━━━ Data for review

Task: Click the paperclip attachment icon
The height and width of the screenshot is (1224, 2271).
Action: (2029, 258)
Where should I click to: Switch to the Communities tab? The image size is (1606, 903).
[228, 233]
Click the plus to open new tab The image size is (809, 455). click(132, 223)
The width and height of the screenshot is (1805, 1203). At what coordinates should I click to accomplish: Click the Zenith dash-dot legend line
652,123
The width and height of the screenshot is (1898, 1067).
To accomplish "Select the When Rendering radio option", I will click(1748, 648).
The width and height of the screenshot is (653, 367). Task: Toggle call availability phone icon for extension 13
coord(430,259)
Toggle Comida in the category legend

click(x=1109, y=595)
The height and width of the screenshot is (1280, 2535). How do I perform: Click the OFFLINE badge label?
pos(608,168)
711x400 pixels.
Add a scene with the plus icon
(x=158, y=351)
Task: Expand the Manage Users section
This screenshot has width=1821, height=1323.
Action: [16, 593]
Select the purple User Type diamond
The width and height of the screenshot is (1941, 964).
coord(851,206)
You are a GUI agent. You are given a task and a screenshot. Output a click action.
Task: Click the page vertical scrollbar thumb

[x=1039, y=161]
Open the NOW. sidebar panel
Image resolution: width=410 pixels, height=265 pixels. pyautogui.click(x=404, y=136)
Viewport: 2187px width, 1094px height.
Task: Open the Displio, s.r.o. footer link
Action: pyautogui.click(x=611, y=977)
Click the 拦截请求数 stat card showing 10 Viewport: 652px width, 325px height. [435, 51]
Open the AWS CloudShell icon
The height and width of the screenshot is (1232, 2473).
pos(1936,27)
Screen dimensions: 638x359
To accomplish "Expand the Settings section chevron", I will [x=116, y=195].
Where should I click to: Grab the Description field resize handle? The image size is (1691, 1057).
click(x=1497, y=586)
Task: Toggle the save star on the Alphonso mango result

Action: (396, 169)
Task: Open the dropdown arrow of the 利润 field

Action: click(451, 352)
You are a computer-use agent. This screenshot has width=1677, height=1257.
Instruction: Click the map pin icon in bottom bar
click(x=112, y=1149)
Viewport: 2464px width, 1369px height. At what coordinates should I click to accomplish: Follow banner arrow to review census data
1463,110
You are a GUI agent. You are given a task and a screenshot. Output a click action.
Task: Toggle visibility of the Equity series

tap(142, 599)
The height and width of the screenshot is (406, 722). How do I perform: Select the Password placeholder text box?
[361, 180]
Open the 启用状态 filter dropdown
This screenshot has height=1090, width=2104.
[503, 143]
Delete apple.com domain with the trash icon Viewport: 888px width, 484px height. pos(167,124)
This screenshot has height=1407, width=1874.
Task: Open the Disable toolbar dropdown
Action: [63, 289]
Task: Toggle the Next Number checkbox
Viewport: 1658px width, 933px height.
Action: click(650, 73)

━━━━━━

Retype the listing from above, matching it exactly.

Task: Click the paperclip attachment icon
The height and width of the screenshot is (1224, 2271).
Action: (2029, 258)
Where should I click to: Switch to the Communities tab? The image size is (1606, 903).
[228, 233]
Click the plus to open new tab The image size is (809, 455). click(132, 223)
The width and height of the screenshot is (1805, 1203). At what coordinates should I click to accomplish: Click the Zenith dash-dot legend line
652,123
The width and height of the screenshot is (1898, 1067).
To accomplish "Select the When Rendering radio option", I will click(1748, 648).
The width and height of the screenshot is (653, 367). Task: Toggle call availability phone icon for extension 13
coord(430,259)
Toggle Comida in the category legend

click(x=1109, y=595)
The height and width of the screenshot is (1280, 2535). How do I perform: Click the OFFLINE badge label?
pos(608,168)
711x400 pixels.
Add a scene with the plus icon
(x=158, y=351)
Task: Expand the Manage Users section
This screenshot has width=1821, height=1323.
Action: [16, 593]
Select the purple User Type diamond
The width and height of the screenshot is (1941, 964).
coord(851,206)
You are a GUI agent. You are given a task and a screenshot. Output a click action.
Task: Click the page vertical scrollbar thumb

[x=1039, y=161]
Open the NOW. sidebar panel
Image resolution: width=410 pixels, height=265 pixels. pyautogui.click(x=404, y=136)
Viewport: 2187px width, 1094px height.
Task: Open the Displio, s.r.o. footer link
Action: pyautogui.click(x=611, y=977)
Click the 拦截请求数 stat card showing 10 Viewport: 652px width, 325px height. [435, 51]
Open the AWS CloudShell icon
The height and width of the screenshot is (1232, 2473).
pos(1936,27)
Screen dimensions: 638x359
To accomplish "Expand the Settings section chevron", I will [x=116, y=195].
Where should I click to: Grab the Description field resize handle? The image size is (1691, 1057).
click(x=1497, y=586)
Task: Toggle the save star on the Alphonso mango result

Action: (396, 169)
Task: Open the dropdown arrow of the 利润 field

Action: click(451, 352)
You are a computer-use agent. This screenshot has width=1677, height=1257.
Instruction: Click the map pin icon in bottom bar
click(x=112, y=1149)
Viewport: 2464px width, 1369px height. At what coordinates should I click to accomplish: Follow banner arrow to review census data
1463,110
You are a GUI agent. You are given a task and a screenshot. Output a click action.
Task: Toggle visibility of the Equity series

tap(142, 599)
The height and width of the screenshot is (406, 722). How do I perform: Select the Password placeholder text box?
[361, 180]
Open the 启用状态 filter dropdown
This screenshot has height=1090, width=2104.
[503, 143]
Delete apple.com domain with the trash icon Viewport: 888px width, 484px height. pos(167,124)
This screenshot has height=1407, width=1874.
Task: Open the Disable toolbar dropdown
Action: [63, 289]
Task: Toggle the Next Number checkbox
Viewport: 1658px width, 933px height.
Action: click(650, 73)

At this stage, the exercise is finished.